**Dataset content**.
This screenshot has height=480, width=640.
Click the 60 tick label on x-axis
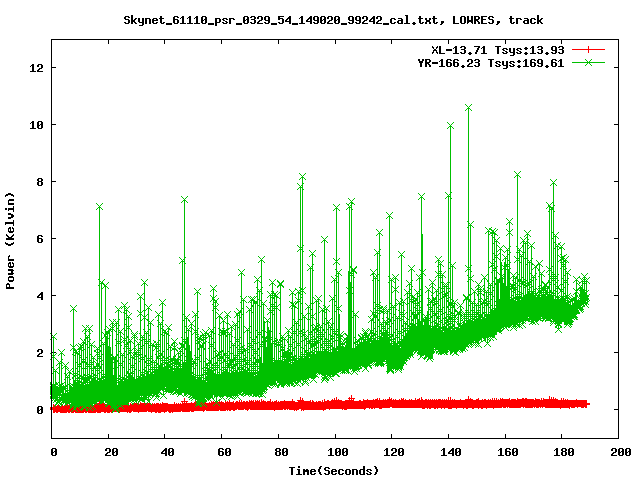click(x=222, y=452)
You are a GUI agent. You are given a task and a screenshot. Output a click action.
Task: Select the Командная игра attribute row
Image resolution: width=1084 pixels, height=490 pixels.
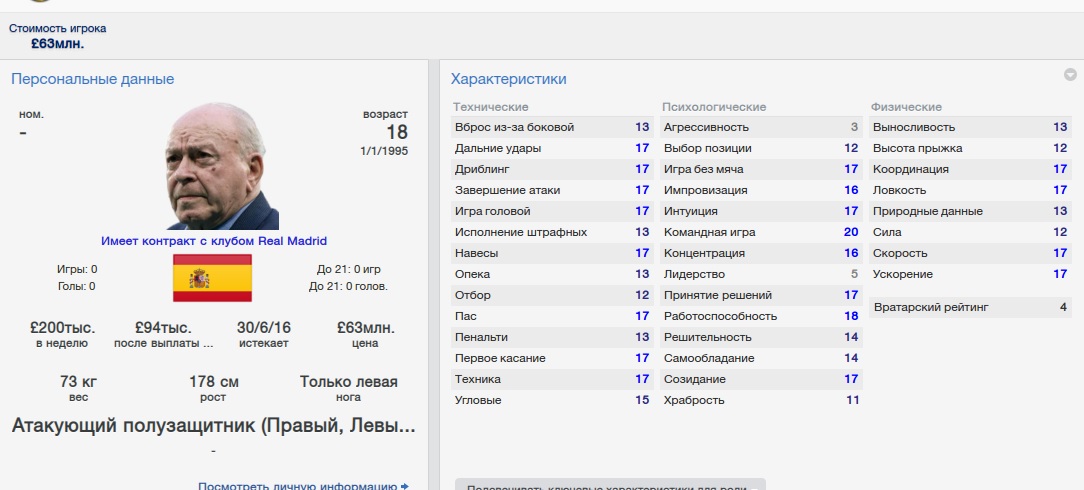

**Exercise prompt**. Please reproduce every record exactly, leaving the pictures out.

**Solution below**.
This screenshot has height=480, width=640.
Click the 60 tick label on x-axis
click(x=222, y=452)
You are a GUI agent. You are given a task and a screenshot. Output a click action.
Task: Select the Командная игра attribute row
Image resolution: width=1084 pixels, height=490 pixels.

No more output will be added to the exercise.